The saying “sell in May and go away, come back on St Leger’s Day” is familiar in investment circles. Such advice might appeal after the strong performance of global equity markets so far in 2019. Broadly speaking, risk assets have enjoyed their best start to the year since the 2008 financial crisis. For example, for the US S&P 500 Index, 2019 is its fourth-best year in the past 92 years, beaten only by 1943, 1975 and 1987.
Time to take profits? There are indeed arguments for re-assessing some of the better performers. Corporate bond markets no longer look so attractive as they did a few months ago. A number of high-profile technology stocks are stumbling under the weight of expectations. China’s A-share market had risen close to 30% year-to-date on hopes for a recovery in economic activity. However, it was subsequently knocked off its perch. This followed adverse Trump tweets about the state of US/China trade talks. Added to this were mixed signals from Chinese policymakers about how supportive they needed to be.
A second adage cautions “it is better to travel than arrive”. In our view, there are strong reasons to believe the journey isn’t over. Across global equity markets, prospects still look favourable in terms of the profits cycle, policy backdrop and investor positioning.

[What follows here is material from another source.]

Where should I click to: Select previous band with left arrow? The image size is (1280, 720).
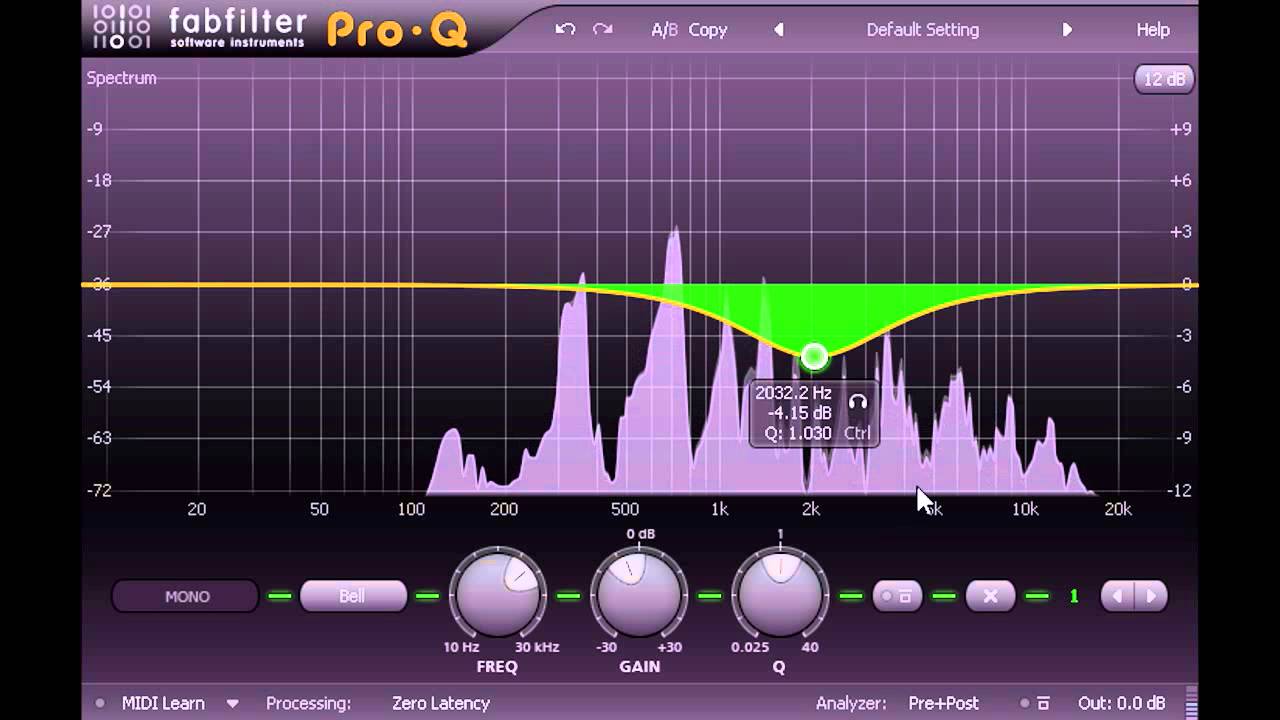point(1117,596)
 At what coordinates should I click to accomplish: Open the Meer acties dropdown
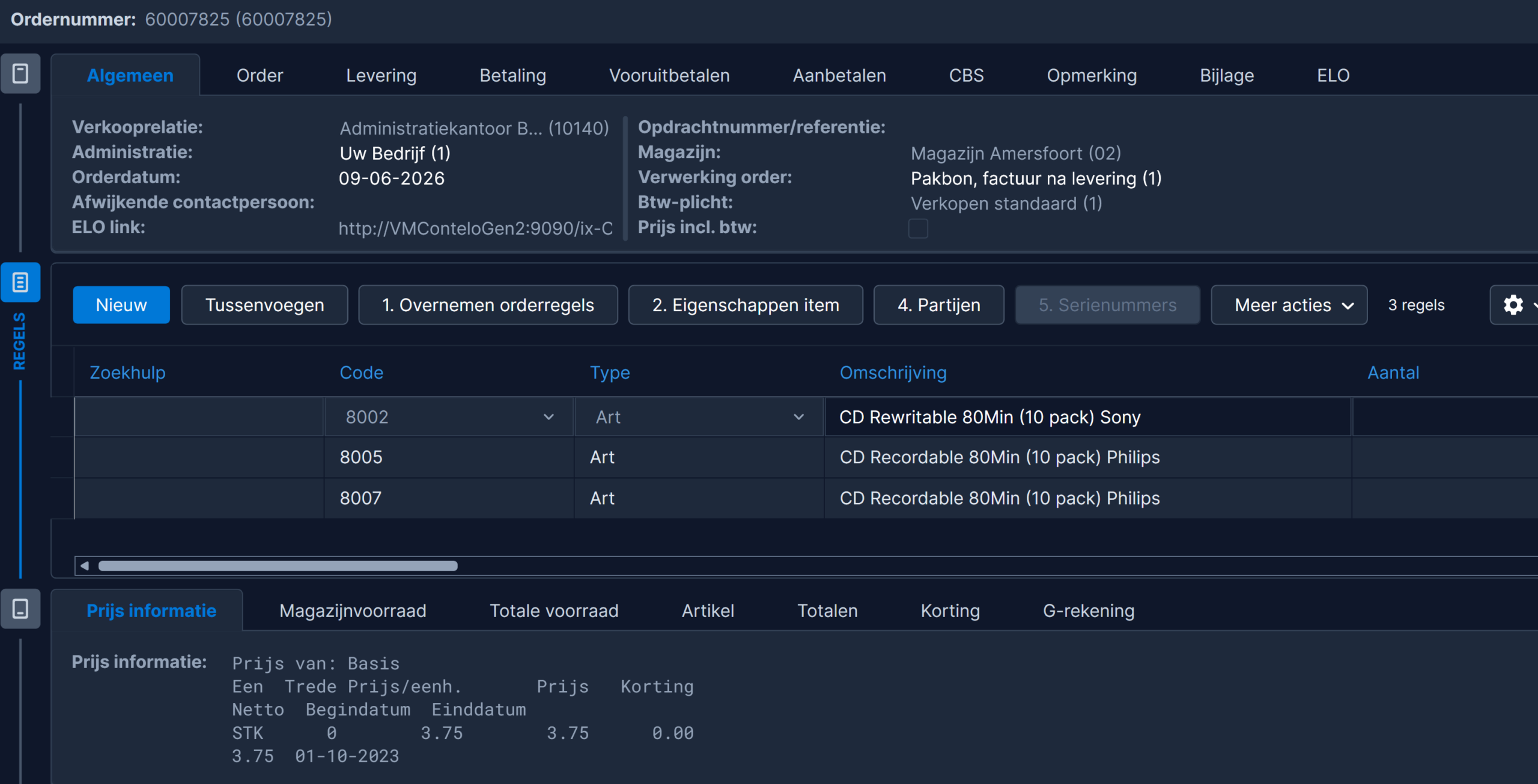pos(1289,305)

The US first-quarter earnings season has been generally upbeat, with a high proportion of companies beating analysts’ forecasts. Although annual growth is just 2 to 3%, firms are optimistic about stronger growth ahead. This is lifting equity market confidence.
Meanwhile, economic data in Asia and Europe has stabilised in the first quarter. While the manufacturing sector is still in recession, policy stimulus should bring this to an end. We expect better economic statistics in coming weeks and months.
On top of this, surveys suggest a large number of investors are still positioned cautiously. Cash levels have been reduced but remain above average. Global portfolios are generally underweight more cyclical markets such as Europe. The same is true of more politically sensitive markets such as the UK.
The trade dispute between the US and China is a good example of the problems that can arise during any journey. Investors were heartened by assurances that trade talks were on track, and so Trump’s latest tweets came as rather a shock. Of course serious disagreements over intellectual property are still to be resolved. Nevertheless, an eventual agreement would benefit both governments. The trade war has been an impediment to investment decision-making. Its removal should, at the very least, be positive for investor sentiment.
All in all, our final adage is “run your winners”. With this in mind, although we have lowered our overall exposure to risk assets, our stance is not defensive. We are looking for buying rather than selling opportunities, as we journey onwards.